J.F. Schwarzlose Söhne was a German perfume-manufacturer that operated from 1856 to 1976, with its heyday between about 1870 and the Second World war. It specialized in perfume but also sold powders, soaps and other toiletries. A new company was founded in 2012, as J.F. Schwarzlose Berlin, selling fragrances under some of the same historical brand names.

== History ==
In 1856, Joachim Friedrich Schwarzlose, a piano maker, founded the company J.F. Schwarzlose Söhne for his children Franz, Kurt, Max and Hedwig. The company was initially a pharmacy but two of the brothers, Kurt and Max, left the main business and came to specialize in the production of perfumes. The store was located at Markgrafenstraße 29 in Berlin. In 1895, J.F. Schwarzlose Söhne took over the distinguished fragrance manufacturer Treu & Nuglisch, which was founded in the 1820s and had been a purveyor to the Court, thus giving the company a good reputation among imperial and royal personages. From then on, business was done under the name of J.F. Schwarzlose Söhne – Treu & Nuglisch.

In 1902, Ernst Köthner, grandson of Joachim Friedrich Schwarzlose, became the owner and with him the company began to expand, from Europe to Asia and Australia. In 1922, Ernst Köthner and his wife, Hedwig Köthner, renamed the company J.F. Schwarzlose Söhne GmbH. The factory was located at 5 Dreysestraße in Moabit. In September 1930, they moved to a modernized store located at 113 Leipziger Straße. Two months later, in November 1930, Ernst Köthner died and his son Werner took over the company and became head of the company with his mother Hedwig Köthner.
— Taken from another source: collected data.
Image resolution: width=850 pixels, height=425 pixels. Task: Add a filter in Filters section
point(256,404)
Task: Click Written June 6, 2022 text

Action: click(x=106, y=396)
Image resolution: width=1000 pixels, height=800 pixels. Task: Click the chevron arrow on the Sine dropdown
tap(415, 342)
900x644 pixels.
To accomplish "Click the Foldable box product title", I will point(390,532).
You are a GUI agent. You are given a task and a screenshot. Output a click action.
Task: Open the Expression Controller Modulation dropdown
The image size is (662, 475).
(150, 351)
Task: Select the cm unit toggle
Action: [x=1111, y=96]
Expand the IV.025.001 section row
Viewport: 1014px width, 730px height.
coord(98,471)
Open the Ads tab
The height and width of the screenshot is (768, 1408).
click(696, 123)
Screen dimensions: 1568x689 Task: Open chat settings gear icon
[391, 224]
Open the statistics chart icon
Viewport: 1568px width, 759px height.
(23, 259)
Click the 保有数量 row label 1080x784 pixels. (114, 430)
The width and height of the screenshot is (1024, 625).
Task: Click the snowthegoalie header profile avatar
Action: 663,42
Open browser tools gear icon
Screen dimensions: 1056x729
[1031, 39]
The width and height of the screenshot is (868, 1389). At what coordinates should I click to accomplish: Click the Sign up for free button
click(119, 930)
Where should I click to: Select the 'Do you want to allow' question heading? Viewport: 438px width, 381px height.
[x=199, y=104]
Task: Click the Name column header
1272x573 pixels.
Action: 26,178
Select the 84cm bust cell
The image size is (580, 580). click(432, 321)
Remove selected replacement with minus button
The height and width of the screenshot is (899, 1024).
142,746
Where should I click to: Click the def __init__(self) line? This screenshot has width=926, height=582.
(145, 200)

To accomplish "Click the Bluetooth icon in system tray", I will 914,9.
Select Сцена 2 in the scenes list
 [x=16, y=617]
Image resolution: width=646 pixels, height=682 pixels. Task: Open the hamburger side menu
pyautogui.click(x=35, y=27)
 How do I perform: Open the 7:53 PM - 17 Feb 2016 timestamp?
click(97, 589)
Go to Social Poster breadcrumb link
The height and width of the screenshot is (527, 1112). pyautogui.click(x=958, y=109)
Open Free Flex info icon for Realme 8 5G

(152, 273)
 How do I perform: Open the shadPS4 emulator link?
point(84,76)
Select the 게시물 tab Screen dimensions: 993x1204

After the factory and shops were destroyed in 1944, Anni Köthner restarted the business in 1947, first in Hamburg, then again in Berlin. Difficulties came with the building of the Berlin Wall in 1961, because offices in the districts of Prenzlauer Berg and Moabit and the shop in Leipziger Straße were separated by it. In 1965, Anni Müller-Godet – born Köthner – became the head of the company. In 1976, J. F. Schwarzlose Söhne was liquidated.

== Products ==
The fragrances that were popular included the floral "Rosa Centifolia" and "Hymen", a German bouquet-fantasy "Royalin", or masculine cologne "Finale". Between the First and Second World Wars, leather fragrances "Juchten" and "IA-33" (for women) were popular throughout Germany and Europe. The latter's unusual name derived from the vehicle license plate for Berlin at this time. The flacon was designed in the Art déco style and resembled a car radiator grill – a sign of the modern way of life in the intellectual and progressive capital. Other important products were "Treffpunkt 8 Uhr", "Hohenzollern Veilchen" and "Lilaflor".

== J.F. Schwarzlose Berlin ==
A new company was founded in 2012, under the name of J.F. Schwarzlose Berlin. The perfumer Véronique Nyberg (of International Flavors & Fragrances) and the designer Lutz Herrmann created four fragrances: floral linden fragrance "1A-33", spicy woody fragrance "Treffpunkt 8 Uhr", "Trance" and "Rausch". The first three use the names from the old company, and the fourth was new.